Über die deutschen Industrie- und Handelskammern könnten erste vorsichtige Anfragen von syrischer Seite festgestellt werden, teilt auch der Deutsche Industrie- und Handelskammertag (DIHK) mit. "Syrien und der Irak bieten eigentlich Potenzial für die deutsche Wirtschaft", sagt Philipp Andree, Leiter des Nahost-Referats beim DIHK. Grundvoraussetzung für ein Engagement seien allerdings eine Stabilisierung der politischen Lage und ein Ende des Krieges.
Wirtschaftsministerium rät von Geschäften ab
Aber auch wenn die Warenausfuhren von Deutschland nach Syrien nach Daten des Zolls während des Krieges um 93 Prozent zurückgegangen sind: Deutsche Firmen lieferten im vergangenen Jahr immer noch Waren im Wert von knapp 52 Millionen Euro nach Syrien.

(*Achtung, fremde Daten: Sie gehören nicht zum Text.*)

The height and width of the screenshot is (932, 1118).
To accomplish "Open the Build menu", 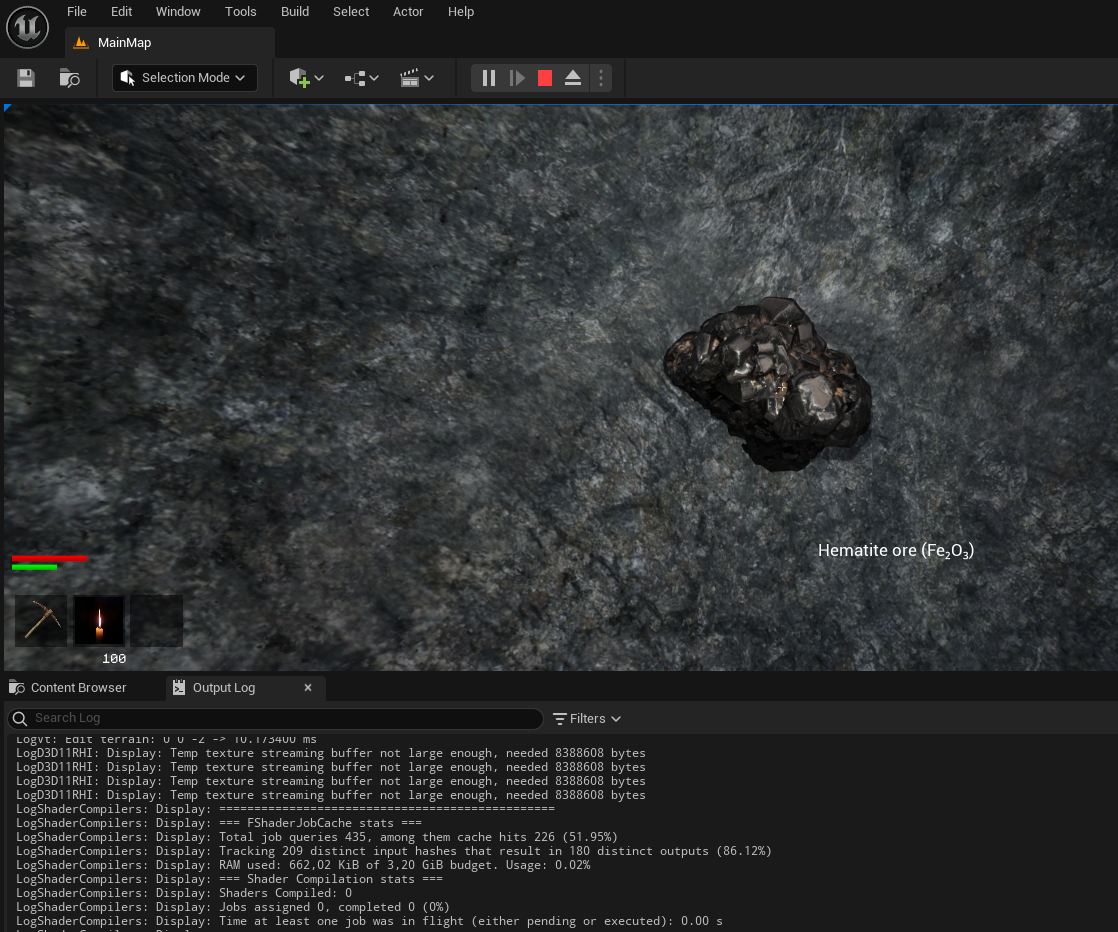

Einen Großteil machten dabei medizinische Geräte und Arzneimittel aus, aber auch Stahltriebwerke, Autos, Insektizide bis hin zu Krawatten finden sich in den Zolldaten.
Siemens teilte auf Anfrage mit, dass der Fokus derzeit auf wenigen selektiven Projekten im Bereich der Energieerzeugung und der Lieferung von Medizintechnik liege. "Siemens sieht sich verpflichtet, in diesem Land zum Wiederaufbau beizutragen." Das Bundeswirtschaftsministerium rät derzeit von der Aufnahme neuer Geschäftstätigkeiten in Syrien ab. Und auch das Auswärtige Amt teilte mit, dass es derzeit keine aktiven Schritte der Außenwirtschaftsförderung gebe.
Bisher noch zu viele Hürden
Andere Länder sind da bereits aktiver. Vor allem Länder, die Syrien auch militärisch unterstützen. Anfang des Jahres unterschrieben Syrien und der Iran mehrere Absichtserklärungen für Investitionen. Es ging um Phosphatminen und Telekommunikationsverträge. Nach Angaben iranischer Staatsmedien wurden im Energiesektor Verträge im Wert von rund 660 Millionen US-Dollar unterschrieben. Daneben sollen auch Russland und China nach Berichten internationaler Beobachter wie der amerikanischen Denkfabrik Brookings eine große Rolle bei den Investitionen spielen.
"Wir würden hier aber auch gerne mehr Europäer sehen", sagt Tamer Jaghi, der die Messe zum Wiederaufbau organisiert. Dabei betont er, dass die Regierung für einen Großteil der Investitionen zahlen könne, was internationale Experten bezweifeln. Jaghi würde gerne mehr deutsche Firmen in Syrien sehen. "Für uns zählt die Qualität."
Die deutschen Firmen sind aber noch zurückhaltend. Es gibt weitreichende Sanktionen gegen Syrien, die eine Ausfuhr von zahlreichen Materialien und Geräten in das Bürgerkriegsland verbieten. Der Zahlungsverkehr ist eingeschränkt und die Logistik vor Ort gefährlich und teuer. Messe-Direktor Jaghi ist sich aber sicher: "Wenn die Friedensverhandlungen erfolgreich sind, stehen die Europäer Schlange."